A total of 137 LAVV repairs following primary AVCD surgery were performed in 113 patients. Median age and weight at LAVV repair were 25 months (interquartile range, 12-76 months) and 11.1 kg (interquartile range, 7.8-19.4 kg). Original anatomy was complete AVCD in 87 (63%), transitional AVCD in 27 (20%), and partial AVCD in 23 (17%) cases. Over a median follow-up of 12 months (interquartile range, 1.3 months-4 years), 47 (34%) of the LAVV repairs required LAVV reintervention.

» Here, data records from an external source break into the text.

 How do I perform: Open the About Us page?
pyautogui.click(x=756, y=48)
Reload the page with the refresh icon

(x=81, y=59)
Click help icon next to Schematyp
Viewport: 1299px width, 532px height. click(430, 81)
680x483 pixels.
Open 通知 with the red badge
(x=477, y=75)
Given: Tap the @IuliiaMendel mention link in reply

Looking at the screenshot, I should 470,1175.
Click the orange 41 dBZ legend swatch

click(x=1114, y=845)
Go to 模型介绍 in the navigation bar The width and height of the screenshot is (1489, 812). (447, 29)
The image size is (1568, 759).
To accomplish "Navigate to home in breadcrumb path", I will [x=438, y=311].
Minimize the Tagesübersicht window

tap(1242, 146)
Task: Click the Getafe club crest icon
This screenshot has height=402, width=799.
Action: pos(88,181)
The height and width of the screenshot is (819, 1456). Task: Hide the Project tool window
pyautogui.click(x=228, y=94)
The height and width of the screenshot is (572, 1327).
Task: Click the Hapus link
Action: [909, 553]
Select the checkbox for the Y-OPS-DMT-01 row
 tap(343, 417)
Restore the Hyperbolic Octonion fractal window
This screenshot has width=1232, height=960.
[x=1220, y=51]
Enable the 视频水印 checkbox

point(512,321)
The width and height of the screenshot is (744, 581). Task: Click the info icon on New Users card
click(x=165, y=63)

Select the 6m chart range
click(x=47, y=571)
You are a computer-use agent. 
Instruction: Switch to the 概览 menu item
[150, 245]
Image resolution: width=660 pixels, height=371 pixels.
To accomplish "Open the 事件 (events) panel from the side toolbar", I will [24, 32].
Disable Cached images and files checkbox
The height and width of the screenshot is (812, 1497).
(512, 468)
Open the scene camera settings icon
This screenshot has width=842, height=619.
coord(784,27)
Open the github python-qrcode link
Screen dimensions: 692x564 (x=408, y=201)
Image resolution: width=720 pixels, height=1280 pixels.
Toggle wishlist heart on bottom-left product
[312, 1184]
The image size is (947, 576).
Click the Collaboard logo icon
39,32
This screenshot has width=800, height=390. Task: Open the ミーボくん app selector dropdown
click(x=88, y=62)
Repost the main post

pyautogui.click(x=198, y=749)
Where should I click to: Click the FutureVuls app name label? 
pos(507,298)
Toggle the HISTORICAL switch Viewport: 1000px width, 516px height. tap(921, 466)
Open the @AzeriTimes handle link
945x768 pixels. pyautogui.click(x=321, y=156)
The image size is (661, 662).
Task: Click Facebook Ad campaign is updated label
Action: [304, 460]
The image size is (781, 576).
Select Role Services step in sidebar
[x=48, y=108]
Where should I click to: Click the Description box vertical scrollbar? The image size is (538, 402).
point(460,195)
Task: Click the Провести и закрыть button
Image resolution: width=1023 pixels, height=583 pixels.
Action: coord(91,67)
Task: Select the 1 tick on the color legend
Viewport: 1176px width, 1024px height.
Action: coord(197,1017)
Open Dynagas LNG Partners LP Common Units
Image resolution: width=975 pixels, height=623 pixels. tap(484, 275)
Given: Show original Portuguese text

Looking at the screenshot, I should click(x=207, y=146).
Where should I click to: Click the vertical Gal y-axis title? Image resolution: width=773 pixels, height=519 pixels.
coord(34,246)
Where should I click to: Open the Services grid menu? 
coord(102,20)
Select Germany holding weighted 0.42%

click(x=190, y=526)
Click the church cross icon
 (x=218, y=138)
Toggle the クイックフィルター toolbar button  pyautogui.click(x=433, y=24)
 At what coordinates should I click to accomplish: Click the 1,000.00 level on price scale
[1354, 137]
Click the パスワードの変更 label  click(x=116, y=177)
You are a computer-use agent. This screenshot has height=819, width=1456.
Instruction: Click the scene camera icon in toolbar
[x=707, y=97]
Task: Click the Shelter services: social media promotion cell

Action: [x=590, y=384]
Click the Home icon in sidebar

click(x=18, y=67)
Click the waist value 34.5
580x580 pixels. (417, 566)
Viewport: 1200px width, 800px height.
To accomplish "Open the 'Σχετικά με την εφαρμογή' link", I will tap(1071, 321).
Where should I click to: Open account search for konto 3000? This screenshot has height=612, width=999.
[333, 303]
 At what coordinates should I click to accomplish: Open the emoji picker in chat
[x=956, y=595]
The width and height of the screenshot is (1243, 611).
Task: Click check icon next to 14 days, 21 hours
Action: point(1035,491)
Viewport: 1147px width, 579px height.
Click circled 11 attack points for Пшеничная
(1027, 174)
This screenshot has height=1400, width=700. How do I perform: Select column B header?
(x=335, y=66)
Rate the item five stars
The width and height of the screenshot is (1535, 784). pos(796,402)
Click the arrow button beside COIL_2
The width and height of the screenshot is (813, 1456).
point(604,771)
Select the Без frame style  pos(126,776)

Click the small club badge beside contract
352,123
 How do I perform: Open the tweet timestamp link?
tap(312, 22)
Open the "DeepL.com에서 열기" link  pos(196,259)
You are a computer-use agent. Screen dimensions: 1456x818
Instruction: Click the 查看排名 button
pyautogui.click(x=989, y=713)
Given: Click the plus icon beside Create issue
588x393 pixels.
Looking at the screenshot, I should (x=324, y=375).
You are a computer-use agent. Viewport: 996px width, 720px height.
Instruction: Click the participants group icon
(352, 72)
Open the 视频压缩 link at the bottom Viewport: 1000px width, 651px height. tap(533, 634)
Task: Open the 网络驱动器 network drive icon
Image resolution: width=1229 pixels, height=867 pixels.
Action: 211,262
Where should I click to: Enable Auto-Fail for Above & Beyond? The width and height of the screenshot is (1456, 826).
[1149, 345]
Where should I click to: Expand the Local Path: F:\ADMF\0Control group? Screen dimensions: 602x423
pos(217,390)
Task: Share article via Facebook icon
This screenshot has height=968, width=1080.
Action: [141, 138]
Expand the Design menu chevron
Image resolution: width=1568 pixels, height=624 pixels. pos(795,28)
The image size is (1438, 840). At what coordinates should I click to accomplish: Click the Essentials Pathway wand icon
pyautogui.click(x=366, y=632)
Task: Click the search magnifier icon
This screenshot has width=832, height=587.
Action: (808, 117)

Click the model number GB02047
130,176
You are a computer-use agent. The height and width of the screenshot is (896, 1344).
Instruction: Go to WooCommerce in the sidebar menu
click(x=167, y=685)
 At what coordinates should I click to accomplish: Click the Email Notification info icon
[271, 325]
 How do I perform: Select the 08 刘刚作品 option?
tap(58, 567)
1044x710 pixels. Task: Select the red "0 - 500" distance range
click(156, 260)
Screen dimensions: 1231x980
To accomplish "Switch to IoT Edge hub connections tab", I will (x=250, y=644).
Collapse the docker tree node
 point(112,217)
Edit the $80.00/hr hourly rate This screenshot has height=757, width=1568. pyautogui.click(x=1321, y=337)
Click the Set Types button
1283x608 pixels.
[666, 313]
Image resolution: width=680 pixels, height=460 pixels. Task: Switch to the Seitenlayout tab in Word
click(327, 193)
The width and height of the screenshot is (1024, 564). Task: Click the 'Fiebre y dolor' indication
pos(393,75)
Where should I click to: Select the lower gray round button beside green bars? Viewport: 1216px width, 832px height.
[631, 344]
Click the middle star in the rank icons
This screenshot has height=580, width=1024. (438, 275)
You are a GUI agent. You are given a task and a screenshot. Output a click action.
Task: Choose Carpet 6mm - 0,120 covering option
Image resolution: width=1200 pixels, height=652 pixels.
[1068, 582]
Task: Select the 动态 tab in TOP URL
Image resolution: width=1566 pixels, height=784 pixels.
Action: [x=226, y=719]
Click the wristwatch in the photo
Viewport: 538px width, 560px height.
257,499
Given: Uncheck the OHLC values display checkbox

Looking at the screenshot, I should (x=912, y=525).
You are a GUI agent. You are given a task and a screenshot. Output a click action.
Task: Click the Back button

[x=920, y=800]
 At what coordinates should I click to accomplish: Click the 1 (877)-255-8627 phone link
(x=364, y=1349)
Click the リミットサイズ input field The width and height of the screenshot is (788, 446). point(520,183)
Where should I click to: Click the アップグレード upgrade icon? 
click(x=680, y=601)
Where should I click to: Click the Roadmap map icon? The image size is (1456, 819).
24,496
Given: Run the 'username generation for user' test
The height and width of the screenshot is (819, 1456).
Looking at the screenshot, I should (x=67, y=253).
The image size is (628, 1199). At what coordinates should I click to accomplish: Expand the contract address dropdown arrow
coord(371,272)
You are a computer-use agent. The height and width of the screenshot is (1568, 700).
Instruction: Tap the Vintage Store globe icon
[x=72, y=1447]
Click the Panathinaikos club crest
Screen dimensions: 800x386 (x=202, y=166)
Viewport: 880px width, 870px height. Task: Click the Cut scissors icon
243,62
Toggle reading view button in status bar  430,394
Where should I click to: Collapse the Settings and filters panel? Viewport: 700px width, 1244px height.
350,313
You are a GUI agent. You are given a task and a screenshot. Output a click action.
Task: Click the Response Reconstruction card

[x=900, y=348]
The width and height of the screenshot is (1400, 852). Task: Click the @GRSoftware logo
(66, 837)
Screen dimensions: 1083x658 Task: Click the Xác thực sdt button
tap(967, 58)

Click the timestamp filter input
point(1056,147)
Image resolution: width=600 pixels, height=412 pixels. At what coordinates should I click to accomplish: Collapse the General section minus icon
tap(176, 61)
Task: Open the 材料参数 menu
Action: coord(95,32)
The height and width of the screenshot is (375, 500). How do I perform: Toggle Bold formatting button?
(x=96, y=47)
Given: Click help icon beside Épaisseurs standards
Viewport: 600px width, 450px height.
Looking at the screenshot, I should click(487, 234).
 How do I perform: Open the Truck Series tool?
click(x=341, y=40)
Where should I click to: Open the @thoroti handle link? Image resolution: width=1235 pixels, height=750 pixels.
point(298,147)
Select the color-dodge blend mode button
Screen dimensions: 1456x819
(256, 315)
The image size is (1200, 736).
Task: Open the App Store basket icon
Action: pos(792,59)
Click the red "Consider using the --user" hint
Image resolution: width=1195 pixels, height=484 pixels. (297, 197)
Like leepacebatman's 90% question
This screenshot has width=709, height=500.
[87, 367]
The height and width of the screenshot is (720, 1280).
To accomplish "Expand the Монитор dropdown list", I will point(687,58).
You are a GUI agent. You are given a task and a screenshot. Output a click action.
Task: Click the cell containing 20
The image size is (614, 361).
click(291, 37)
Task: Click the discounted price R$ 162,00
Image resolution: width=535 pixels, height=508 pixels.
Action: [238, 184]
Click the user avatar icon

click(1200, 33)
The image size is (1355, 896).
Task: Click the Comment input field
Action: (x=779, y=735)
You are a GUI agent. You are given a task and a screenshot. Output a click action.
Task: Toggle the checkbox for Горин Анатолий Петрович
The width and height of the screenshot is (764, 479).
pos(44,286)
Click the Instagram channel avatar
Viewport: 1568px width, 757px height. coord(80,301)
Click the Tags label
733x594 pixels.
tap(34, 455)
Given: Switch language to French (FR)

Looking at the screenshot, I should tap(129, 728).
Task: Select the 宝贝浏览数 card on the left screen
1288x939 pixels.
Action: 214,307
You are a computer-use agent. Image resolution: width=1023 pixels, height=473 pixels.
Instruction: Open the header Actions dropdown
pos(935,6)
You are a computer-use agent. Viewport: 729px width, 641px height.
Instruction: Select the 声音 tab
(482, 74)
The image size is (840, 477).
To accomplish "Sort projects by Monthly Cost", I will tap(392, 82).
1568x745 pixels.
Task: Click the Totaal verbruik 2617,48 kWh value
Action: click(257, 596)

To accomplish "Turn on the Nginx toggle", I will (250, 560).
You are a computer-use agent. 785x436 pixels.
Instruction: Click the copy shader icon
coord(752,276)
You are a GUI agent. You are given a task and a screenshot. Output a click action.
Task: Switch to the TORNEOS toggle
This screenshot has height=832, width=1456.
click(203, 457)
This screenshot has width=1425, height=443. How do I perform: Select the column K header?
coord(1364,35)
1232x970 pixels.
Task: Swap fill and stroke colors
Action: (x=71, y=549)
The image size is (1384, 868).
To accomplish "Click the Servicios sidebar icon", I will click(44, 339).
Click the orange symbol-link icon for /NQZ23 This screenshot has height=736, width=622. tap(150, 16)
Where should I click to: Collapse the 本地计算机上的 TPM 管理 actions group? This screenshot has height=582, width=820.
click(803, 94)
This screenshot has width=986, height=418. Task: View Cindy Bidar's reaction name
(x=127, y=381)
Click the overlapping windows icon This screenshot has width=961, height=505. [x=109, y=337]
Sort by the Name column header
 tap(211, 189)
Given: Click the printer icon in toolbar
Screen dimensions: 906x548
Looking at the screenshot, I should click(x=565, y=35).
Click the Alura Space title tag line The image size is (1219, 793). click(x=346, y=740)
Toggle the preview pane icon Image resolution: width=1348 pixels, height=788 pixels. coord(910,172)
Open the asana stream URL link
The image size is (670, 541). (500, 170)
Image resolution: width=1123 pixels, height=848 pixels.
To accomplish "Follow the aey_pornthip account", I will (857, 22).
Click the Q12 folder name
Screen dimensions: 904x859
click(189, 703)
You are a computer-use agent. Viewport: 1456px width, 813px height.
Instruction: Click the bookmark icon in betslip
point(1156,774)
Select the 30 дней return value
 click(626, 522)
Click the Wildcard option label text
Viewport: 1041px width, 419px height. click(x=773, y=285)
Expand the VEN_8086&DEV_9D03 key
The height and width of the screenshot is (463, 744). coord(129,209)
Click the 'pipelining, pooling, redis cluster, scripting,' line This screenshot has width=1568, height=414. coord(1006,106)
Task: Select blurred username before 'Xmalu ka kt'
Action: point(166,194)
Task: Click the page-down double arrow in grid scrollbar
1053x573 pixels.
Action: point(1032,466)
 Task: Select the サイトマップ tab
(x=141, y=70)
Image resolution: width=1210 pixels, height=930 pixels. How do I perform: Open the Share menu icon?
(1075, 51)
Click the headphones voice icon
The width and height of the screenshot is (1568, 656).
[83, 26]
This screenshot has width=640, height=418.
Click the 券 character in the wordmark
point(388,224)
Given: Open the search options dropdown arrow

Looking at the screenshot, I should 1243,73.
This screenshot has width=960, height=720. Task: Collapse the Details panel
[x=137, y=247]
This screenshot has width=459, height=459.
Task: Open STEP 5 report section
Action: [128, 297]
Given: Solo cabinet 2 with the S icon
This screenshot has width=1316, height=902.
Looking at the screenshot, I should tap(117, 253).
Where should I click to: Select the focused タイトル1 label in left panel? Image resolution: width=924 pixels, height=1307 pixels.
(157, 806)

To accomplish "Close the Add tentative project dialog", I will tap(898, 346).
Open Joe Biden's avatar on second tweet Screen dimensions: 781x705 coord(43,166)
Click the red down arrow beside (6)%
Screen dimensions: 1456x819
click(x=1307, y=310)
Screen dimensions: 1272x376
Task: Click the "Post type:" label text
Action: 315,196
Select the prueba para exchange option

Reinterventions included a total of 27 LAVV re-repairs and 20 LAVV replacements. In multivariable analysis, age at LAVV repair younger than 72 months, partial AVCD anatomy, left ventricle dysfunction, mean LAVV stenosis gradient ≥5 mm Hg, and multiple jets of regurgitation on postoperative LAVV repair TEE were associated with LAVV reintervention. Grade of LAVV regurgitation on postoperative TEE was not an independent risk factor, but reintervention rates were high when residual LAVV stenosis gradient was ≥5 mm Hg and residual mild LAVV regurgitation was present on postoperative TEE (47%) and even higher when residual LAVV stenosis gradient was ≥5 mm Hg and LAVV regurgitation was greater than mild (73%).
Reintervention rates remain high for LAVV repairs that occur after primary AVCD surgery, particularly for patients with LAVV stenosis gradient ≥5 mm Hg and mild or greater LAVV regurgitation on postoperative TEE.
房室管缺损(AVCD)患者在当前时代接受手术后的急性结局极佳;然而,尽管手术取得了进展,但仍有约 15%的患者需要未来进行左房室瓣(LAVV)修复。在接受过初次 AVCD 手术的接受 LAVV 修复的患者中,我们旨在评估这些修复的耐久性。具体而言,我们旨在确定接受过修复的 AVCD 患者的 LAVV 修复后再次干预的预测因素,重点是术后经食管超声心动图(TEE)。
我们回顾了 2010 年至 2020 年期间在波士顿儿童医院接受 LAVV 修复(在初次 AVCD 手术后)的所有患者。采用竞争风险分析评估 LAVV 修复后 LAVV 再干预的累积发生率。使用多变量 Cox 回归评估 LAVV 再干预的预测因素。
共有 113 例患者在初次 AVCD 手术后进行了 137 次 LAVV 修复。LAVV 修复时的中位年龄和体重分别为 25 个月(四分位距,12-76 个月)和 11.1 千克(四分位距,7.8-19.4 千克)。原始解剖结构为完全性 AVCD 占 87(63%),过渡性 AVCD 占 27(20%),部分性 AVCD 占 23(17%)。在中位随访 12 个月(四分位距,1.3 个月-4 年)期间,47(34%)例 LAVV 修复需要进行 LAVV 再干预。再干预包括总共 27 次 LAVV 再修复和 20 次 LAVV 置换。多变量分析显示,LAVV 修复时年龄小于 72 个月、部分性 AVCD 解剖结构、左心室功能障碍、平均 LAVV 狭窄梯度≥5mmHg 和术后 LAVV 修复 TEE 上多个反流射流与 LAVV 再干预相关。术后 TEE 上的 LAVV 反流分级不是独立的危险因素,但当术后 TEE 上残留 LAVV 狭窄梯度≥5mmHg 和残留轻度 LAVV 反流(47%)时,再干预率较高,当术后 TEE 上残留 LAVV 狭窄梯度≥5mmHg 和 LAVV 反流大于轻度时(73%),再干预率更高。
初次 AVCD 手术后的 LAVV 修复后,再干预率仍然很高,特别是对于术后 TEE 上 LAVV 狭窄梯度≥5mmHg 和轻度或更严重的 LAVV 反流的患者。